* **Selected passage**:
——————

The INTERVAL keyword here is just noise. I suspect you misunderstood an example from the documentation. Remove it and the expression will be fine.
I'm guessing you're trying to get the number of days between two dates represented as timestamp or timestamptz.
If so, either cast both to date:
SELECT to_date::date - from_date::date FROM histories;
or get the interval, then extract the day component:
SELECT extract(day from to_date - from_date) FROM histories;
This example demontrates the creation of a table with trigger which updates the difference between a stop_time and start_time in DDD HH24:MI:SS format where the DDD stands for the amount of dates ...

——————

* **Material**:
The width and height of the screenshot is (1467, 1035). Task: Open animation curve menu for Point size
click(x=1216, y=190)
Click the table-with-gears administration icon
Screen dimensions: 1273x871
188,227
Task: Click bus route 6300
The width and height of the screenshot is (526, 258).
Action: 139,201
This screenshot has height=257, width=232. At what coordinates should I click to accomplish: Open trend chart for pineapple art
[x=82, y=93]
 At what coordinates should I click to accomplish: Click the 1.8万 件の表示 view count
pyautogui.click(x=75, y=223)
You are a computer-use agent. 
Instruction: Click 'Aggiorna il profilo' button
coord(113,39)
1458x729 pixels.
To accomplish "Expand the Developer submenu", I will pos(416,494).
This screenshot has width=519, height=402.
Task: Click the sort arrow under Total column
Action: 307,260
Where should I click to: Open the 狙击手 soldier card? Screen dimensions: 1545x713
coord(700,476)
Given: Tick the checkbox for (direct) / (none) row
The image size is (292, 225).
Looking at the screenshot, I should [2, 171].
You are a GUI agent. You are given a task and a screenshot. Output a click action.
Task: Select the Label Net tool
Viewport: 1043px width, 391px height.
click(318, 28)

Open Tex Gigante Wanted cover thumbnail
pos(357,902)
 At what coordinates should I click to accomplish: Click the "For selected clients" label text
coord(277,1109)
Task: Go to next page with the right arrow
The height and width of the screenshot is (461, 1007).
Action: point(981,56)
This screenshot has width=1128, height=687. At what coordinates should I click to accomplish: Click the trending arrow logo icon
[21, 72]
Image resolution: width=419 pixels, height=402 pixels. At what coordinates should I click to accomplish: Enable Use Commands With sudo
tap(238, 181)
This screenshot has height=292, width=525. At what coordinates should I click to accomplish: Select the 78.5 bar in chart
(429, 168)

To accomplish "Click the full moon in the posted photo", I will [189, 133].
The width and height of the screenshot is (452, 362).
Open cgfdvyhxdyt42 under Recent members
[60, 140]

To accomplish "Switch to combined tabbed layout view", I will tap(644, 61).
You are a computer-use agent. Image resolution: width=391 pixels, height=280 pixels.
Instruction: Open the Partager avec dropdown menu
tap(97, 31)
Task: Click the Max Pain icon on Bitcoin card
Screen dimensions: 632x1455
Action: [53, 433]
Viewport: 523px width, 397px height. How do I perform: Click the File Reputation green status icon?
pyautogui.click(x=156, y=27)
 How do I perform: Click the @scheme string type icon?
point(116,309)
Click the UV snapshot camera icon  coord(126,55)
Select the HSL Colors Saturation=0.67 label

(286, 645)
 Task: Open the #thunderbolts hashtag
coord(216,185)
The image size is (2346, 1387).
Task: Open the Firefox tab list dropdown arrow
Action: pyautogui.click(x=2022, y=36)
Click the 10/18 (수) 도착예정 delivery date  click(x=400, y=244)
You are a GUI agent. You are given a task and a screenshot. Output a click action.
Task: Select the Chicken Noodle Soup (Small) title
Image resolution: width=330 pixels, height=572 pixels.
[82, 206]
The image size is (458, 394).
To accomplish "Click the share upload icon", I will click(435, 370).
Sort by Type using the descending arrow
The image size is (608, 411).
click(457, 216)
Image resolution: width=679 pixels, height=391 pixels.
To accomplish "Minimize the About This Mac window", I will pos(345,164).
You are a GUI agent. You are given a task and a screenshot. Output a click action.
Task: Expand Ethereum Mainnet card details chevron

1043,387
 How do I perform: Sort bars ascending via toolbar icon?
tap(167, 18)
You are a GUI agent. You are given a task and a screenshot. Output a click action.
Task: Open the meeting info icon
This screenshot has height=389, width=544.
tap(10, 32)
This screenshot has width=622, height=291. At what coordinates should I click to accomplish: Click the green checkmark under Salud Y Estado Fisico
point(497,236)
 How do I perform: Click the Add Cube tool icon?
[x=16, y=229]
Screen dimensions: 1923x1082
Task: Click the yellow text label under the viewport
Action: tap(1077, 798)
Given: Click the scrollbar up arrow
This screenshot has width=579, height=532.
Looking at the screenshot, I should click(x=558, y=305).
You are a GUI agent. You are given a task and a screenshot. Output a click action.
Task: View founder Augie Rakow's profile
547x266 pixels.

——————

* **The tasks**:
#1 Summarize the passage on date subtraction in two sentences.
#2 Rewrite the passage on date subtraction, starting with "If so, either" and going on through "of dates ...", with "histories" changed to "events".

* **Results for the exercise**:
#1 The INTERVAL keyword in the expression does nothing and should be removed. To get the number of days between two timestamps, either cast both values to date and subtract them, or subtract them to get an interval and extract its day component.

#2
If so, either cast both to date:
SELECT to_date::date - from_date::date FROM events;
or get the interval, then extract the day component:
SELECT extract(day from to_date - from_date) FROM events;
This example demontrates the creation of a table with trigger which updates the difference between a stop_time and start_time in DDD HH24:MI:SS format where the DDD stands for the amount of dates ...